The invention has the technical effects that: according to the invention, the horizontal supporting surface of the clamp is set to be a split structure, the supporting state is switched according to different requirements, the problem that the workpiece is difficult to position is ingeniously solved, and meanwhile, the clamp and the machining tool are prevented from interfering.

Drawings

Fig. 1 is a front view of an outer ring gear machining apparatus provided by an embodiment of the present invention;

FIG. 2 is a top view of an outer ring gear machining apparatus provided by an embodiment of the present invention;

FIG. 3 is a cross-sectional view A-A of FIG. 2;

FIG. 4 is a sectional view taken along line B-B of FIG. 3 and a sectional view of a variation thereof;

FIG. 5 is a perspective view of a clamp provided by an embodiment of the present invention;

FIG. 6 is an exploded view of a clamp provided by an embodiment of the present invention;

FIG. 7 is a schematic view of a jaw and pendulum block assembly according to an embodiment of the present invention;

fig. 8 is a perspective view of a trigger mechanism provided by an embodiment of the present invention.

Detailed Description

In order that the objects and advantages of the invention will be more clearly understood, the following description is given in conjunction with the accompanying examples.
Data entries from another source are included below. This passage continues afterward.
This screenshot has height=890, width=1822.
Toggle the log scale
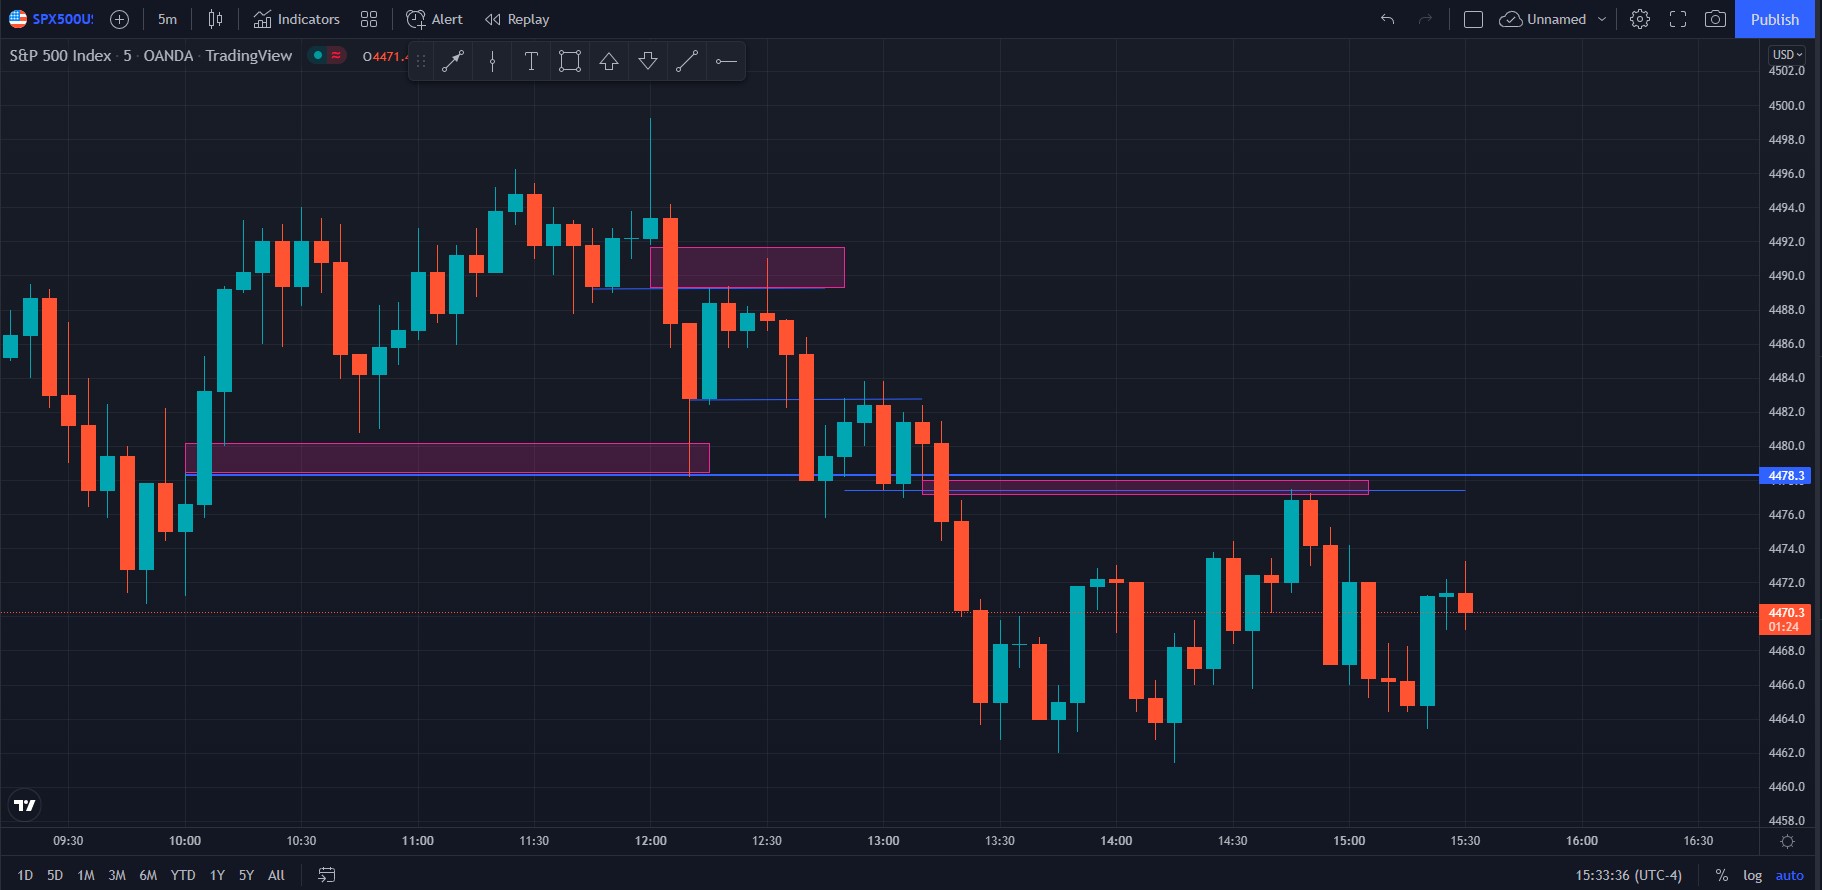click(1752, 875)
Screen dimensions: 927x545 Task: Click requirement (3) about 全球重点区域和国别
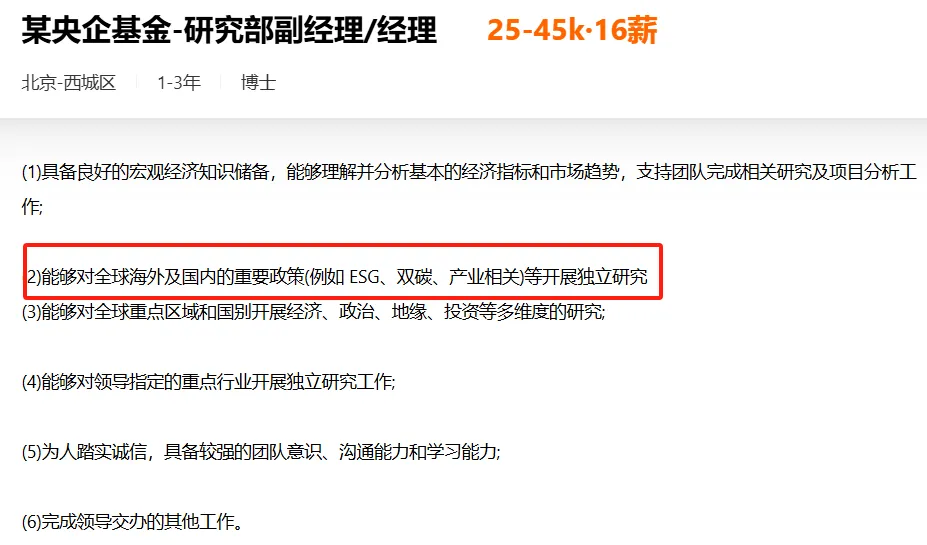click(x=314, y=312)
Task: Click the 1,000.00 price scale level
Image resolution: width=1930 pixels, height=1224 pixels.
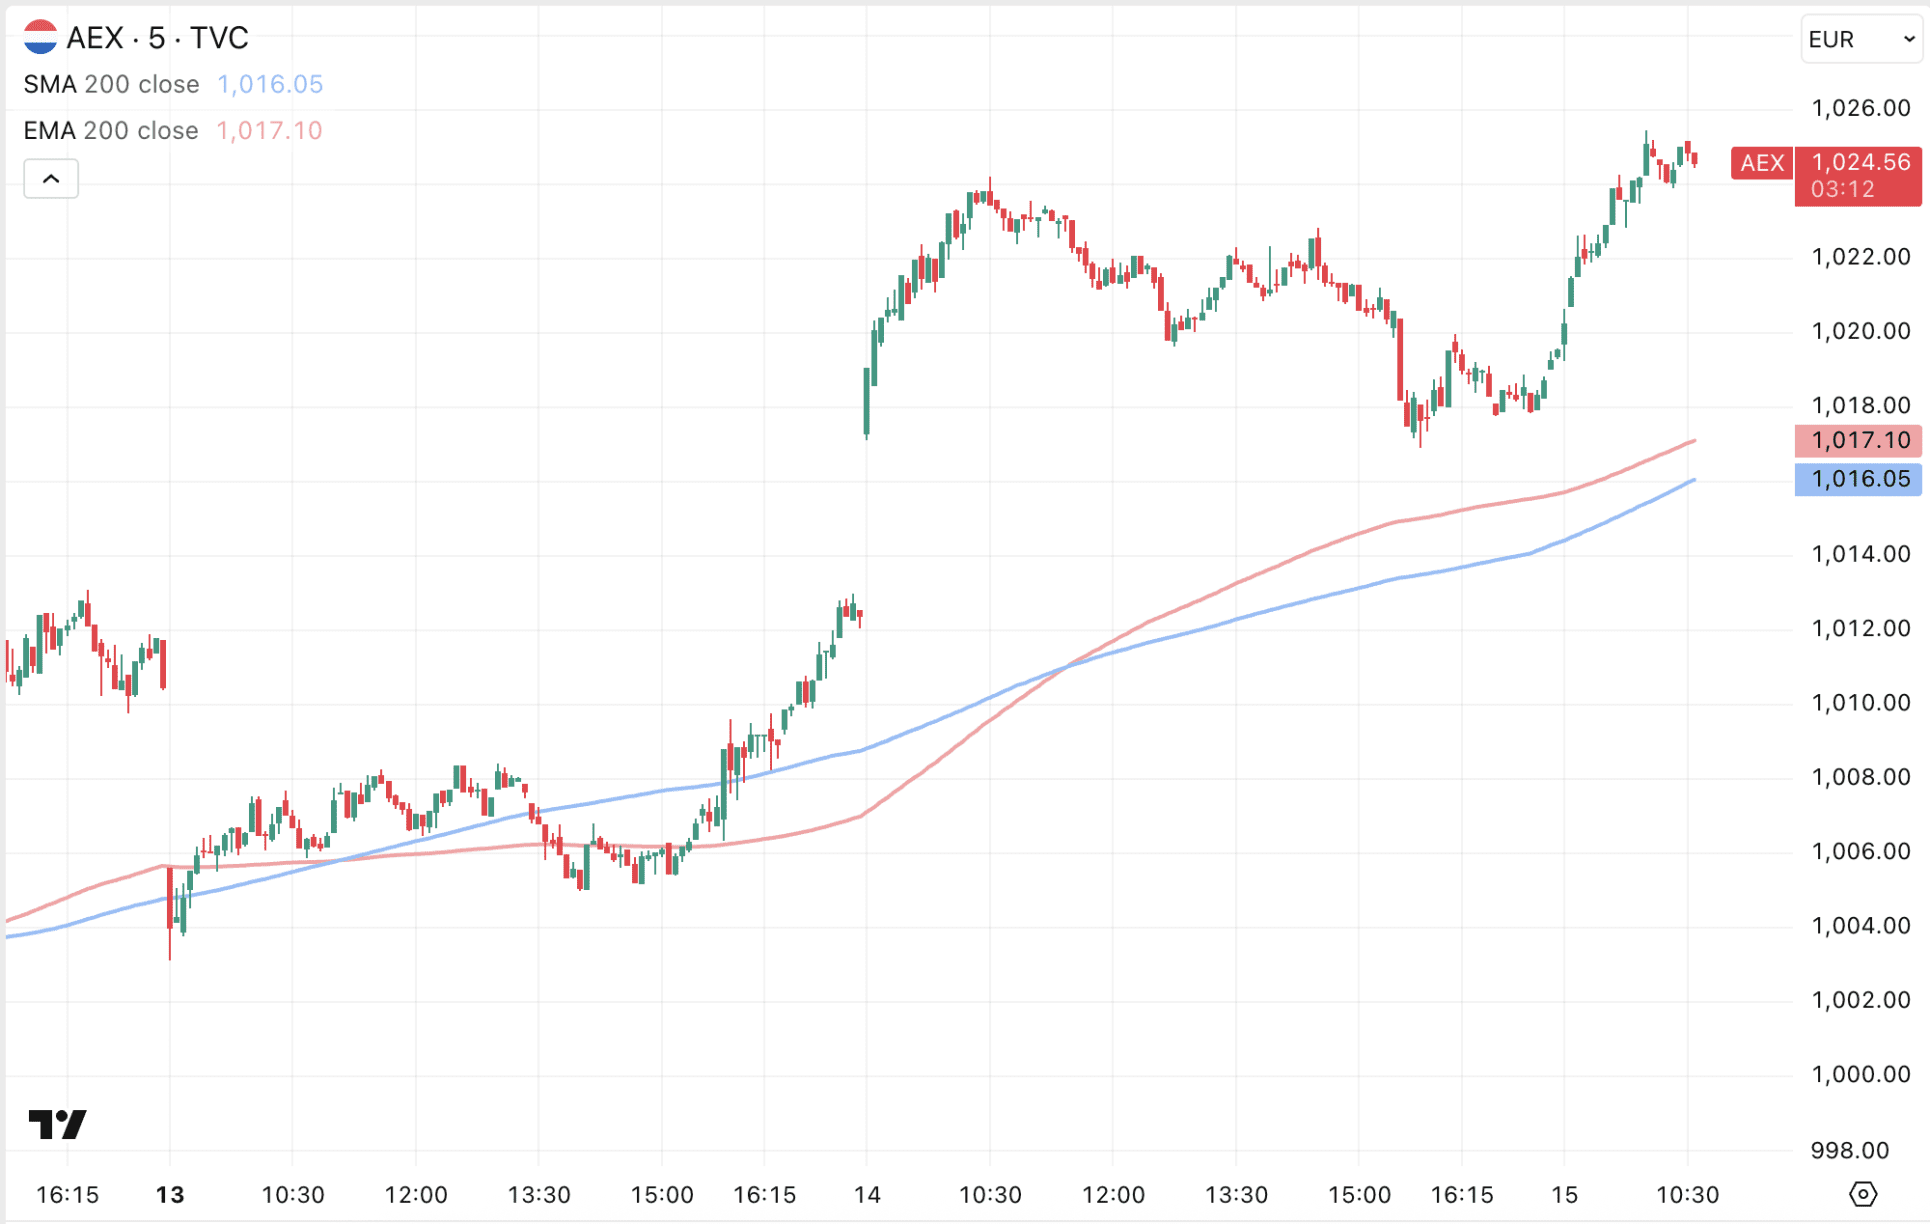Action: (1860, 1074)
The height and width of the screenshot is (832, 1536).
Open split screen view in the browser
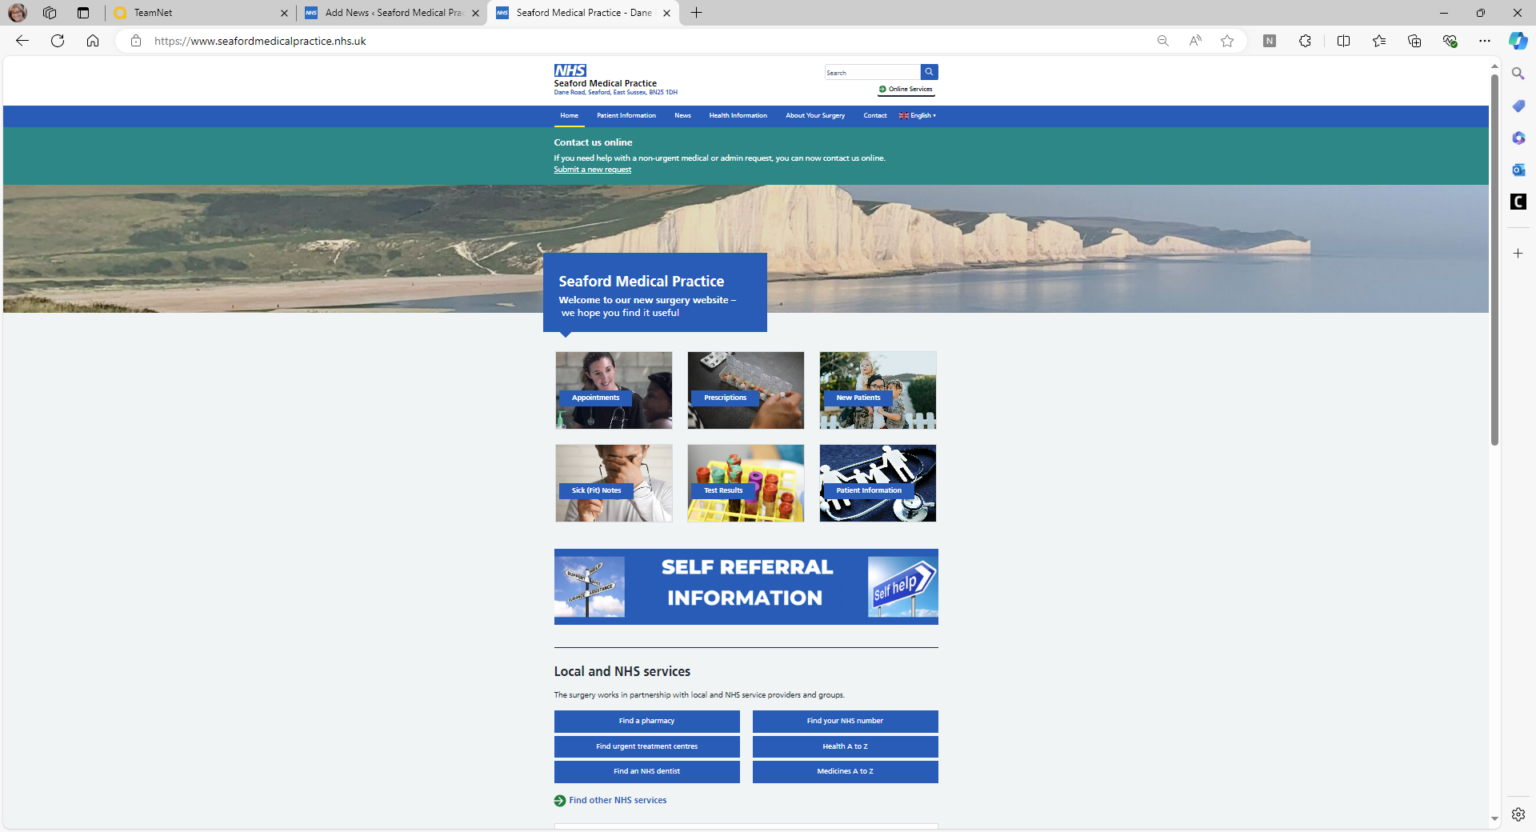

It is to be understood that the following text is merely illustrative of one or more specific embodiments of the invention and does not strictly limit the scope of the invention as specifically claimed. In the description of the present invention, the terms indicating the orientation such as "inside" and "outside" are used according to the common usage and designation convention of a circular jig by those skilled in the art, that is, the direction toward the center of the jig is the inside, and the direction away from the center of the jig is the outside.